Jeremy Firestone: Oh, you're quite welcome. It's been my pleasure.
Kristin Hayes: Oh, good. So we'll close the podcast with our regular feature, Top of the Stack. In case this isn't familiar to you, basically, we just ask our guests to recommend something that's on the proverbial or literal top of your stack: could be a book, an article, a podcast, any other content you might want to recommend to our listeners. So Jeremy, what's on the top of your stack?

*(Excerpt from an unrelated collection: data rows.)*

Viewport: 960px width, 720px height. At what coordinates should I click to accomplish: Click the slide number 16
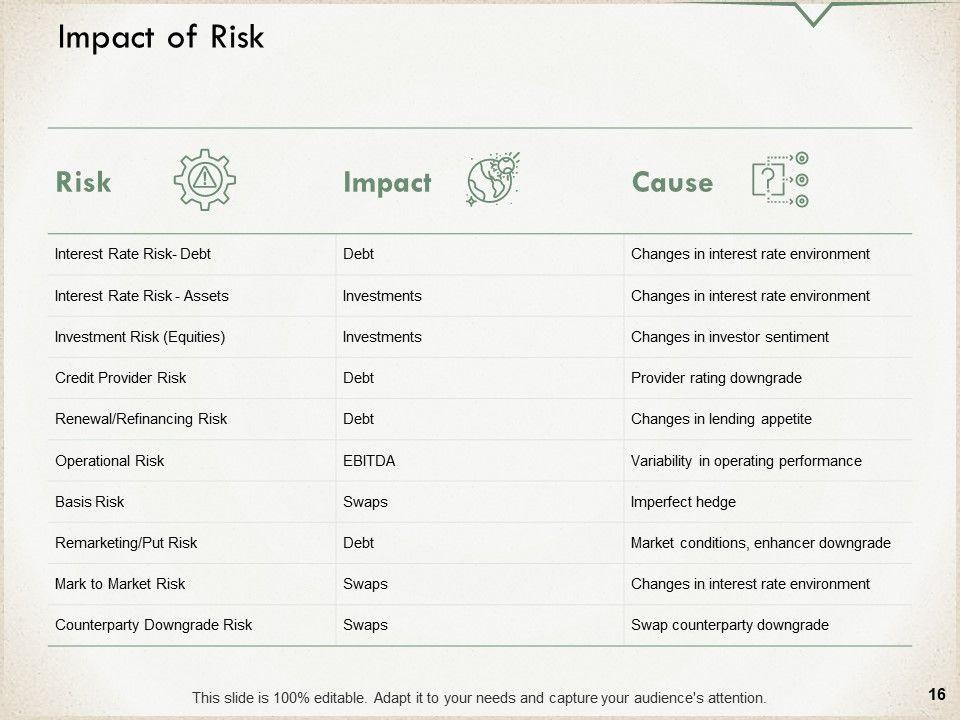[937, 695]
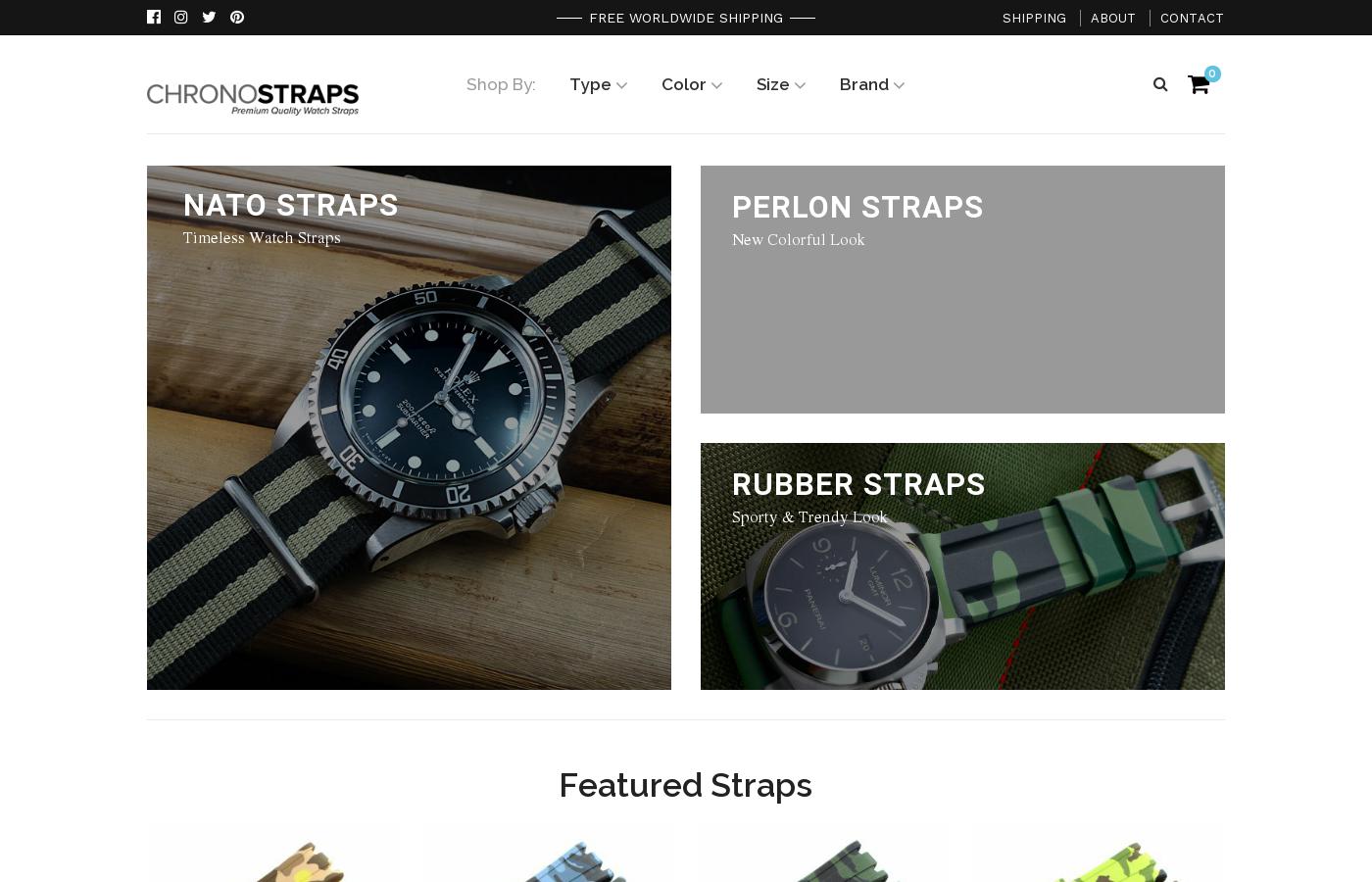Click the Free Worldwide Shipping announcement
The image size is (1372, 882).
pos(686,18)
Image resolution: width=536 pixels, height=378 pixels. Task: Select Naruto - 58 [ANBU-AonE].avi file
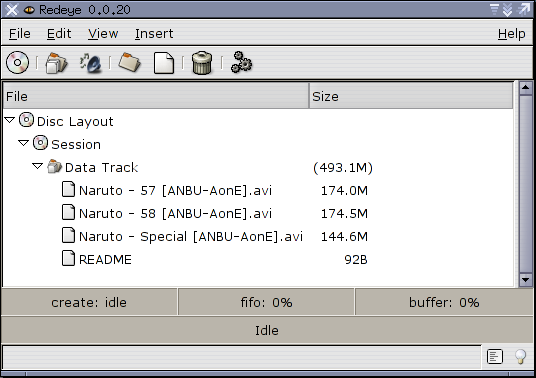coord(175,214)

Jeremy Firestone: My stack is quite stacked. There's a new paper out in Nature Energy by Ryan Wiser and colleagues about future wind power prices out to 2050, looking at expert elicitation and trying to understand why the experts were wrong the last time and wind power prices decreased much more than they thought. Steven Jarvis has done an interesting report on property value effects of large-scale wind and solar facilities in the United Kingdom and he's made some nice methodological advances in looking at failed projects and policy. Ken Gillingham—it just came across my desk this morning—has a new National Bureau of Economic Research report on carbon policy and emission implications of electric vehicles (EVs), and as an EV owner I've got a personal stake in that one too.

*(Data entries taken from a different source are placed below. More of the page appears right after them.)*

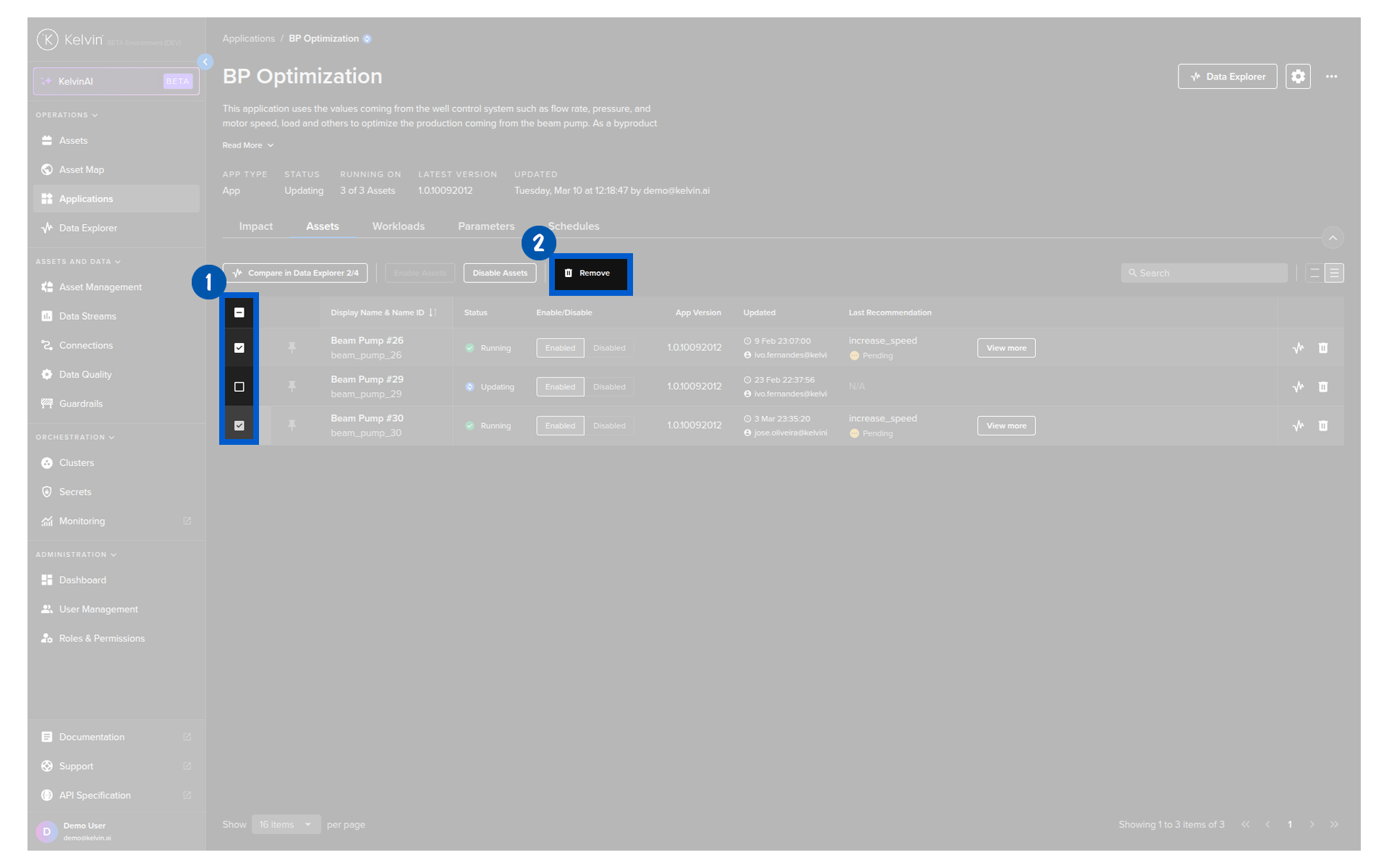Open Data Explorer chart icon for Beam Pump #29
Screen dimensions: 1389x868
pyautogui.click(x=1298, y=387)
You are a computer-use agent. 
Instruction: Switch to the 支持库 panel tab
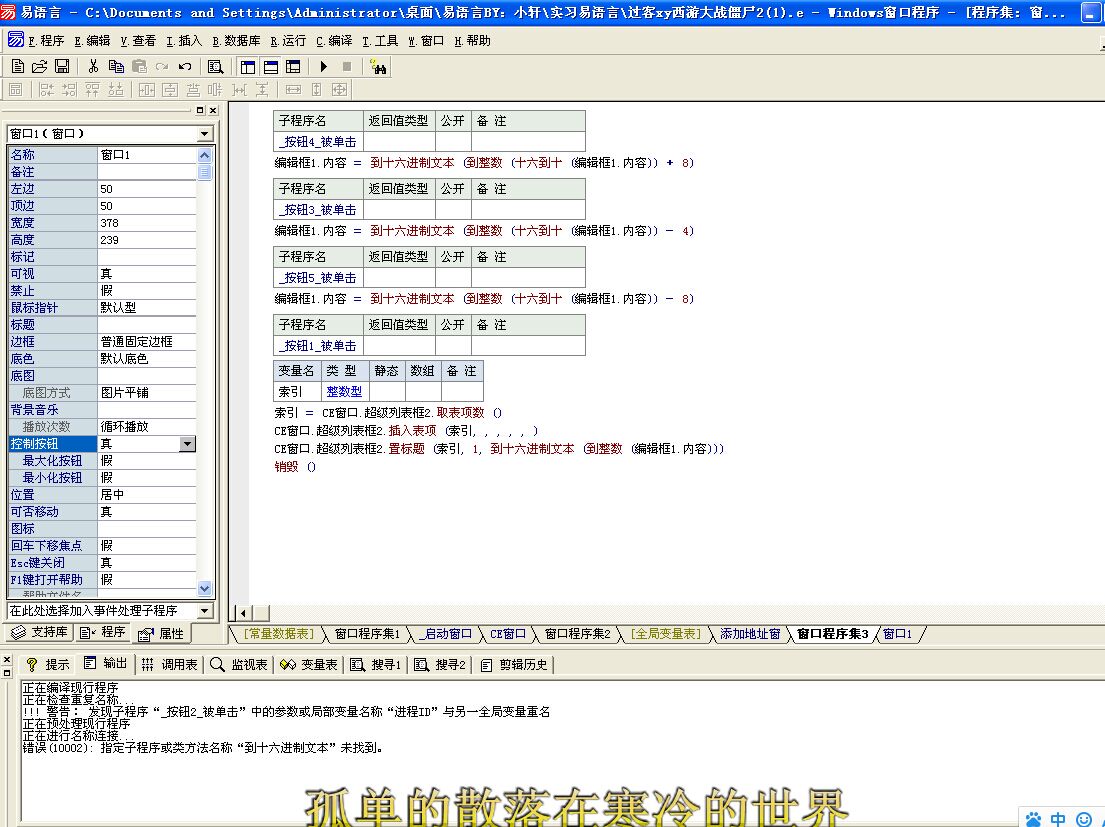pos(40,633)
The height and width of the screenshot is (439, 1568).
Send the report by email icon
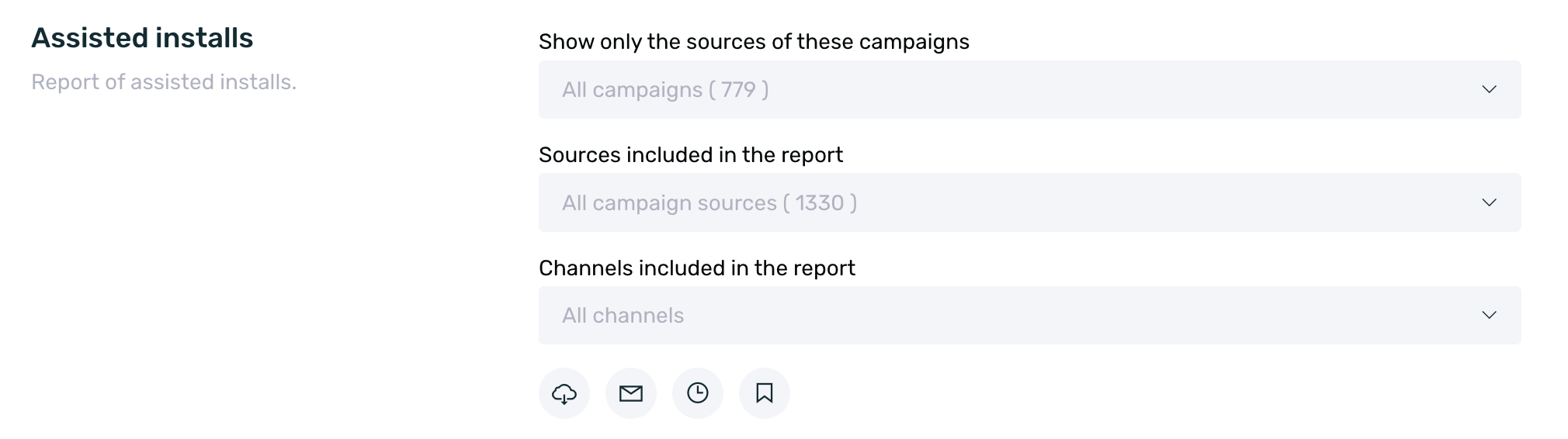click(x=631, y=393)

I just finished Augustine Sedgewick's book, Coffeeland: One Man's Dark Empire and the Making of Our Favorite Drug, and I highly recommend it. I think it is a cautionary tale for renewables. We've recently heard about the concerns over forced labor and solar panels, and there are certainly concerns about how we might go about engaging in mining for precious metals that are going to be required for batteries. It really tells the dark history of our favorite drug, caffeine. The protagonist is James Hill. He's an Englishman from Manchester. He finds his way to El Salvador and becomes the head of one of the so-called 14 families. For a good deal of the twentieth century, these families controlled El Salvador's economy and politics and led with dictators. To advance development the government privatized land and forced indigenous peoples to move to marginal lands or find work on coffee plantations. The planters systematically created this sort of monoculture of coffee. It had the further effect of transforming subsistence foragers and farmers into day laborers. As some of us know, this ultimately eventually leads to the Salvadorian civil war that happened from the late '70s to the early '90s, if my memory serves me correctly. So I think it's a cautionary tale and a really interesting story, and I highly recommend it to the listeners of the podcast.
Kristin Hayes: Those are some great recommendations, and we will make sure to post links to all of those things. Jeremy, thanks again. It's been great to talk with you and look forward to staying in touch.
Jeremy Firestone: Okay. Well, thank you for having me. It's been a pleasure.